Spanish tax authorities have accused soccer player Lionel Messi, pictured, and his father, Jorge Horacio, of $5.3 million worth of tax fraud. Reuters/Marcos Brindicci

The world’s best soccer player, Lionel Messi, arrived at a Barcelona court Friday morning to face allegations of tax fraud that could put him behind bars for six years if he's found guilty.

The 26-year-old Argentinian and his father, Jorge, are charged with using foreign companies in Belize and Uruguay to sell his image rights, defrauding the Spanish taxman of 4 million euros ($5.3 million) in the process.

The four-time FIFA World Player of the Year, widely known for his mastery of so-called Tiki-Taka tactics, denies the allegations, which date to 2007.

As the Barcelona club forward arrived at the courthouse in the affluent Gava area of the city, he gave a thumbs-up to waiting fans.

The Spanish tax authority has accused Messi and his father of three counts of defrauding the Spanish state of taxes.
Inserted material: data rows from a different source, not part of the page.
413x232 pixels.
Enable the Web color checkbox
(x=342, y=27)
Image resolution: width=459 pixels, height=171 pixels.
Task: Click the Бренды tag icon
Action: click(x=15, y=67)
While Messi’s father has already paid the tax back, the Spanish authorities are taking hard line on tax evasion because of the country’s perilous financial situation, hoping that a prosecution of one of the world’s wealthiest and best-known sports stars will serve as a threat to other would-be tax evaders.

If convicted, Messi and his father could face up to six years in prison.

Messi is one of the world’s highest-paid athletes, pulling in around 16 million euros a year ($21.6 million) in salary alone. He also has multimillion-dollar sponsorship agreements with some of the world biggest brands.

The image-rights issue relates to contracts he held with PepsiCo Inc. (NYSE:PEP), Adidas, Banco Sabadell, Danone, Proctor & Gamble (NYSE:PG) and the Kuwait Food Company.

At his previous court hearing in June, Messi said that he and his father "have never committed any infringement. We have always fulfilled all our tax obligations."